Si la résilience se cherchait un sourire, elle l’a trouvée en la personne de Kespar. Synthèse des 7 titres de l’EP Way too Slick, “La Force” est à la fois grinçante et souple, souriante et introspective, individuelle et collective. 4 minutes durant, celui qui a l’air chiant comme un rappeur blanc de classe moyenne déride son spleen. Et si le binôme Kespar et Linkrust fait dans la production colorée, le flow monté sur vérins hydrauliques, il évite surtout habilement l’éternel reset du revival boom-bap. Au point que sur “La Force”, même le masque de Darth Vader fera risette. The Way too Slick may be with you. zo.

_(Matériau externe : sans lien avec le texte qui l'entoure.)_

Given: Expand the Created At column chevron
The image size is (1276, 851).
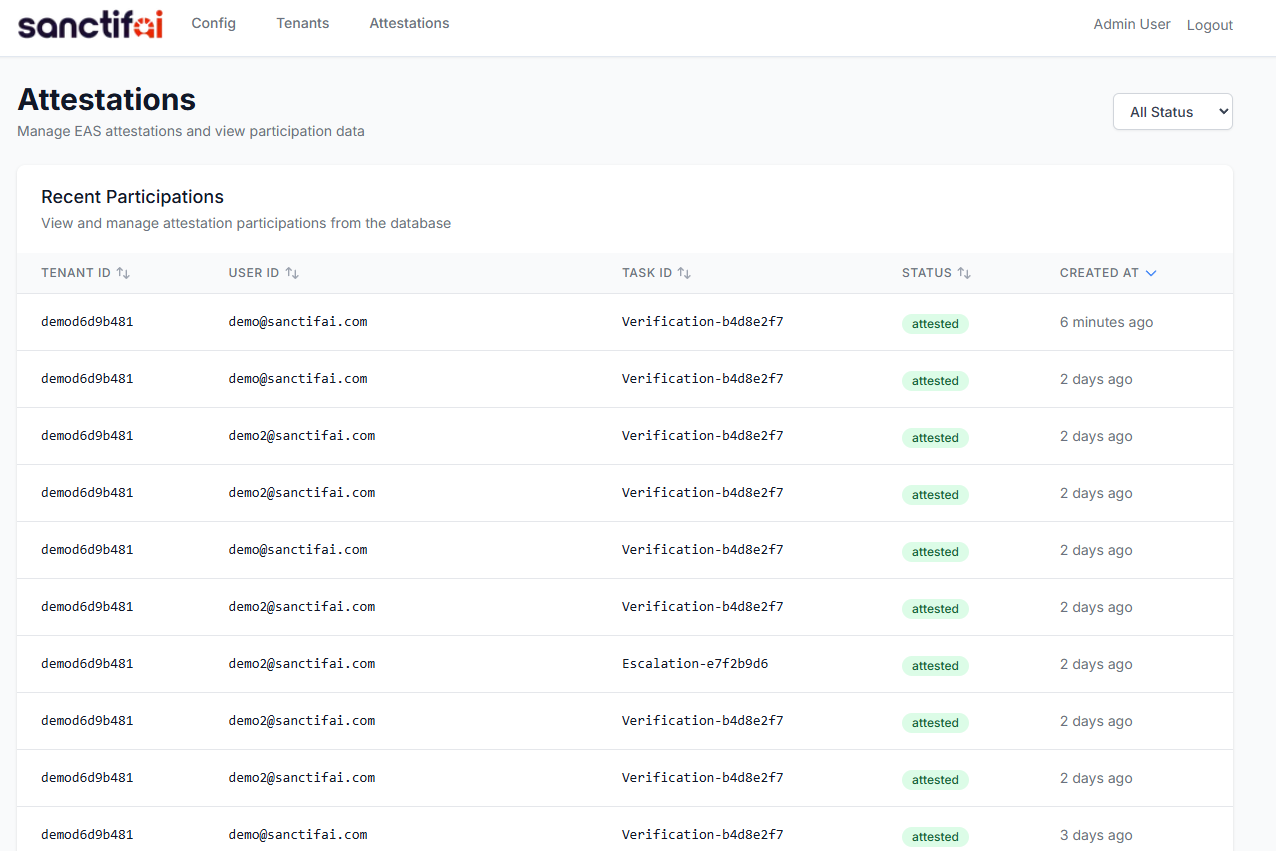Looking at the screenshot, I should 1151,272.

Zekwé Ramos – « Le Premier Métro »

Il est un excellent rappeur, un bon chanteur et un des jeunes producteurs français les plus doués : dans un monde idéal, Zekwé Ramos serait une superstar. Dans la vraie vie, il sort des projets de qualité, encore inégaux mais dont on sent qu’il ne leur manque pas grand chose pour passer un cap. “Premier métro”, ballade nocturne au potentiel tubesque indéniable, est typiquement le genre de titre vers lesquels le rappeur du 91 gagnerait à aller dans un futur proche. – Mehdi

Gros Mo & Nemir – « Click Bang »

On parle – à juste titre – beaucoup de Nemir. La qualité du dix titres Ailleurs, la fluidité et l’énergie de ses concerts et l’envie (constante) du vrai maire de Perpignan sont autant de bonnes raisons pour attendre impatiemment son prochain projet. Son premier véritable album attendu comme la confirmation d’une explosion attendue. En attendant, le bonnet le plus célèbre de Perpi’Zoo vient rendre la pareille à la famille, et partager un peu plus la lumière. Sur “Click Bang”, il s’associe avec Gros Mo et l’excellent Enz’oo dans une version revisitée et hallucinée des frères pétards de La Casa Musicale. – Nicobbl

Zippo – « La terre est plate »

Fin 2012 on vous avait expliqué pourquoi Zippo était un bûcheron. Et notre chronique se finissait par une sentence : “Die Hard !”Aujourd’hui, à écouter “La Terre est Plate”, on en est un peu plus persuadé : le briquet décapotable ne lâche pas des phases qui envoient du bois uniquement pour découper les productions du PDG. Car sur ce réquisitoire d’un cynisme dans lequel se love quelques prémonitions dont certaines se sont déjà transformées en vérité, il n’y a pas de doutes : Zippo est bien déterminé à empiler les stères pour mieux allumer le bûcher des vanités. Et si au royaume des aveugles, les borgnes sont rois, il y en a quelques uns qui méritent encore et toujours une balle dans le buffet. Pendant ce temps là, ça continue de violer Jeanne D’Arc et ça brûlerait Galilée si celui-ci avait rappé un morceau comme celui-là. Au final, ça ne résoudra rien, mais ça fera au moins une chose de scientifiquement prouvée : oui l’histoire se répète. Alors nous aussi on se répète : Die Hard. – zo.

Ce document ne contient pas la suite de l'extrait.